** Provided records follows **

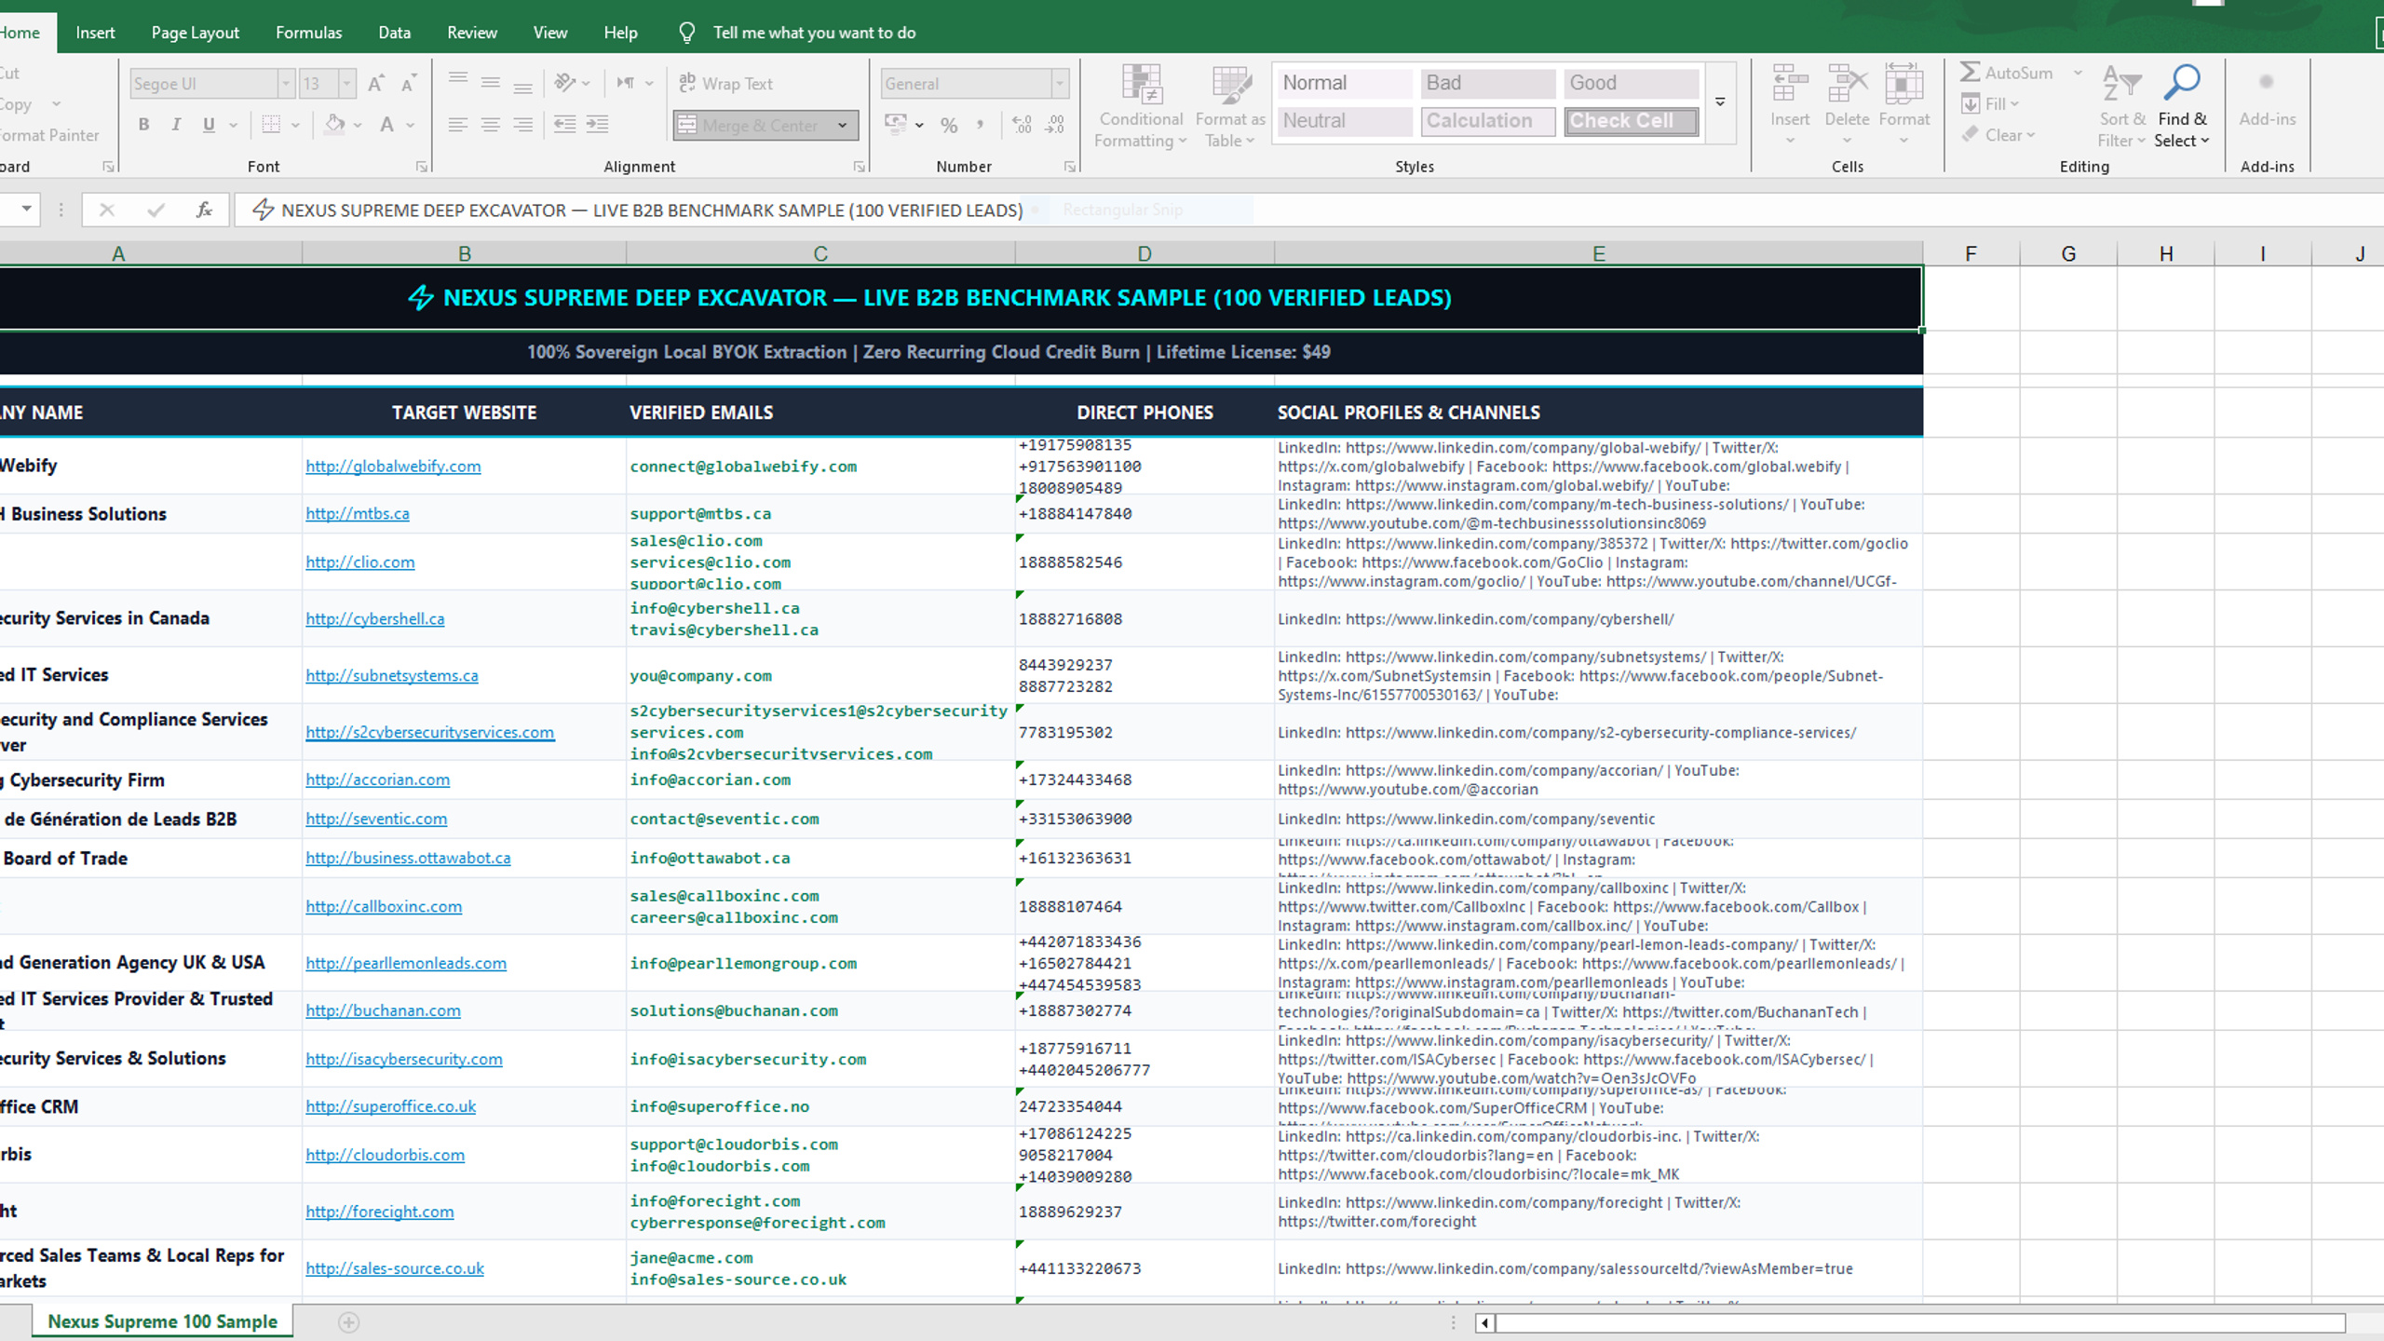Click the Conditional Formatting icon
Screen dimensions: 2384x1341
tap(1141, 84)
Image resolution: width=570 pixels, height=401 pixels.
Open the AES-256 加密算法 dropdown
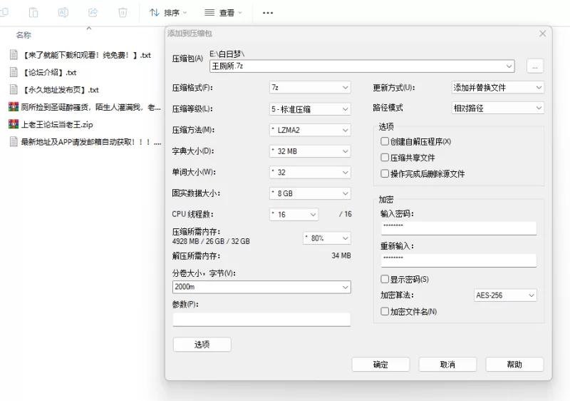tap(505, 295)
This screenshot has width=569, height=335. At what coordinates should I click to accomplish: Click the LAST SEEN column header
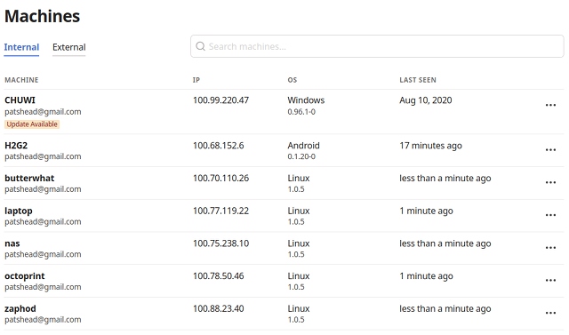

** End of Provided records **

Please copy each line of the records above in which the word "height" can be found.

→ **Final answer**:
Image resolution: width=570 pixels, height=401 pixels.
This screenshot has width=569, height=335. At what coordinates should I click to accomplish: Click the LAST SEEN column header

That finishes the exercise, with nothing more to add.